* begin PROVIDED DATA *

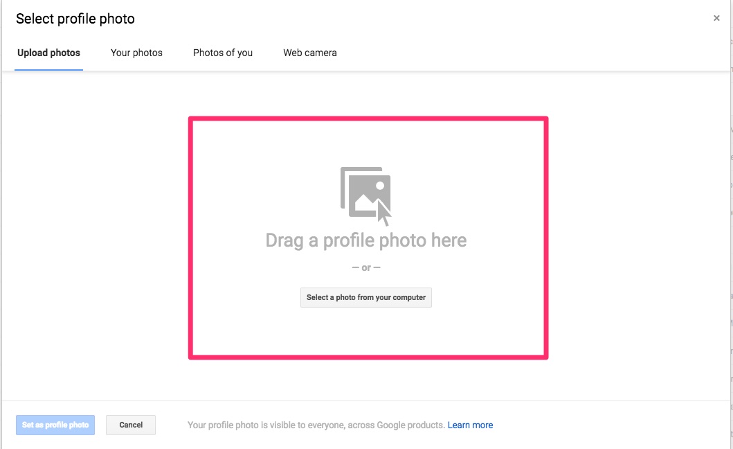
Task: Click the profile photo visibility notice text
Action: tap(316, 425)
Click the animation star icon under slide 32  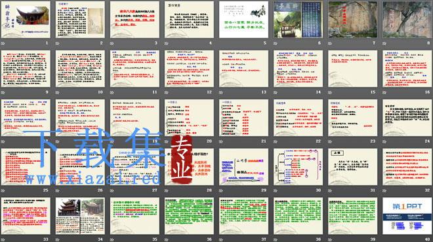(384, 191)
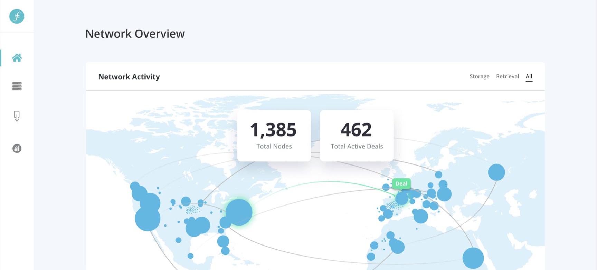Click the Network Activity panel heading
The height and width of the screenshot is (270, 597).
129,77
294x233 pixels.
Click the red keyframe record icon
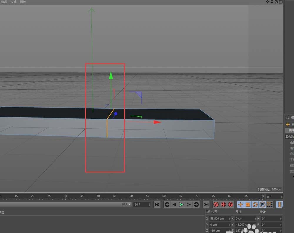pyautogui.click(x=216, y=204)
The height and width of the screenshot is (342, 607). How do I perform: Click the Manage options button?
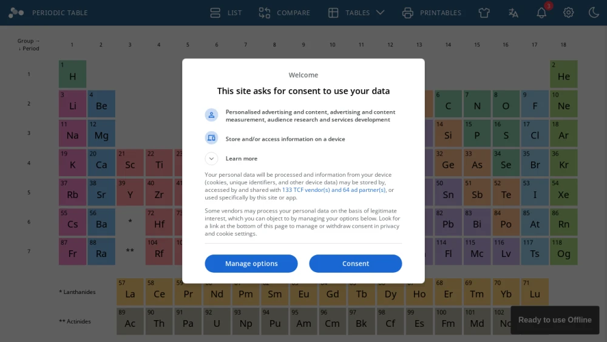251,264
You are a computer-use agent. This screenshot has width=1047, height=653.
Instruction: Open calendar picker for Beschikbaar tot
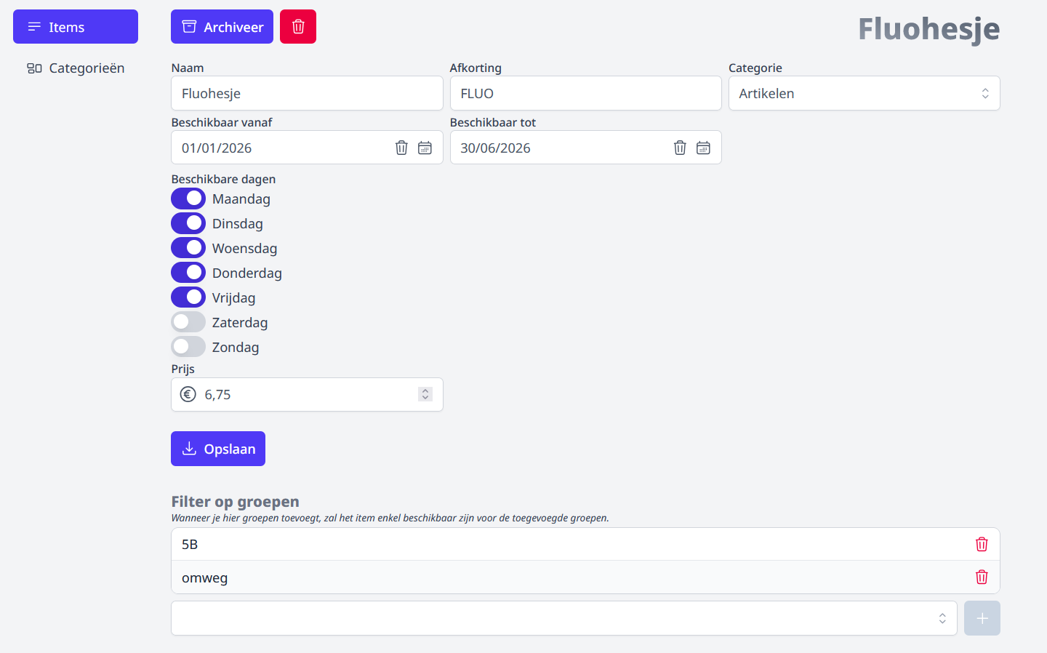pyautogui.click(x=704, y=148)
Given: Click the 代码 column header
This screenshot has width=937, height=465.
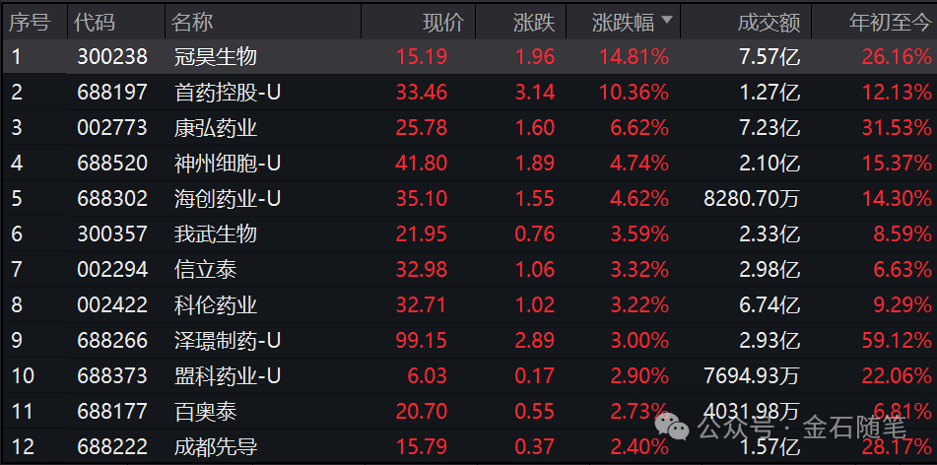Looking at the screenshot, I should click(x=94, y=22).
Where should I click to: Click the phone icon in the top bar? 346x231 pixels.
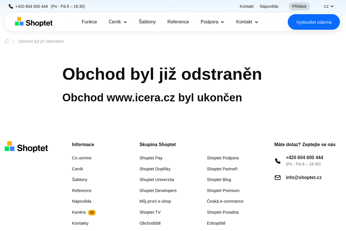10,6
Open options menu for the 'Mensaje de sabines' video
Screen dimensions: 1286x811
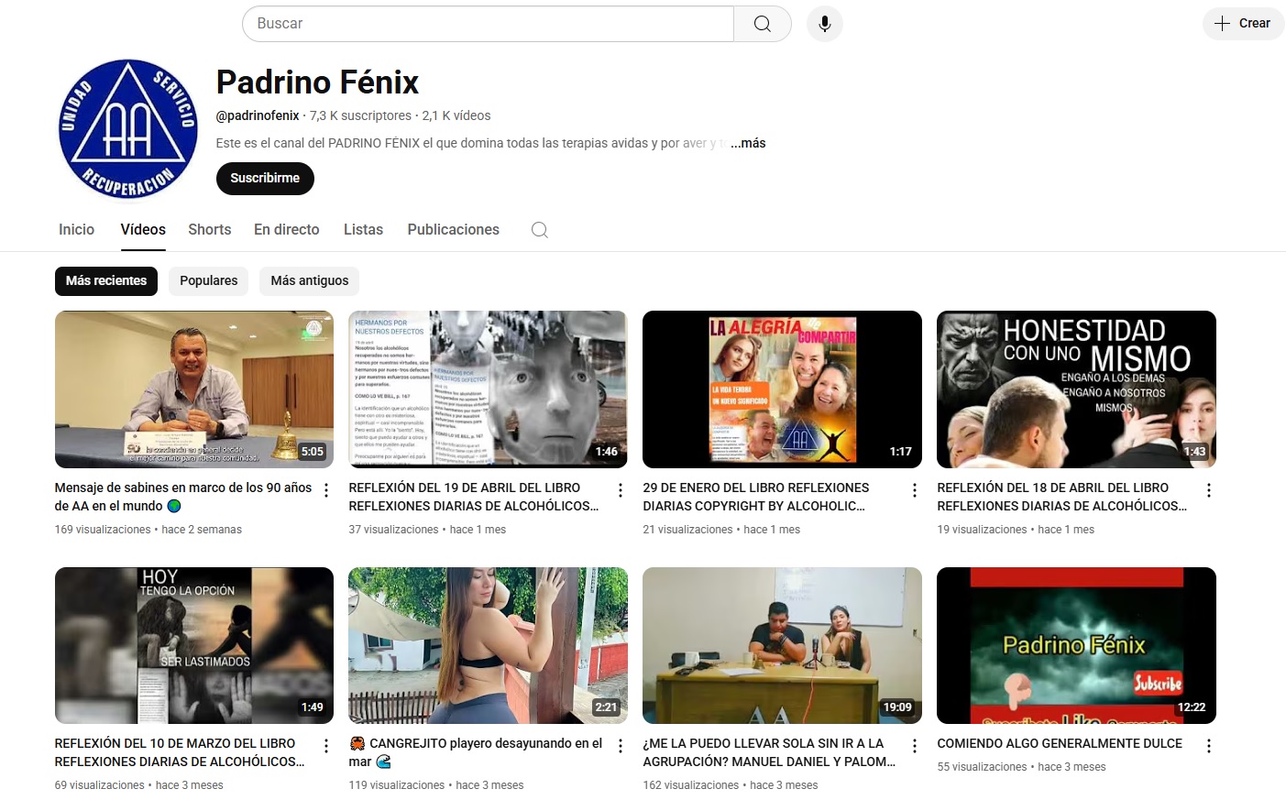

* end PROVIDED DATA *

*WHAT THE EXERCISE ASKS*
Reproduce word for word everything in the data above, from the line containing "You are a computer-use" down to the end of the data. Leave the pictures out of your answer.

*ANSWER FOR THIS EXERCISE*
You are a computer-use agent. This screenshot has width=1047, height=653.
Instruction: Open calendar picker for Beschikbaar tot
pyautogui.click(x=704, y=148)
Given: Click the 代码 column header
This screenshot has width=937, height=465.
Looking at the screenshot, I should click(x=94, y=22).
Where should I click to: Click the phone icon in the top bar? 346x231 pixels.
10,6
Open options menu for the 'Mensaje de sabines' video
Screen dimensions: 1286x811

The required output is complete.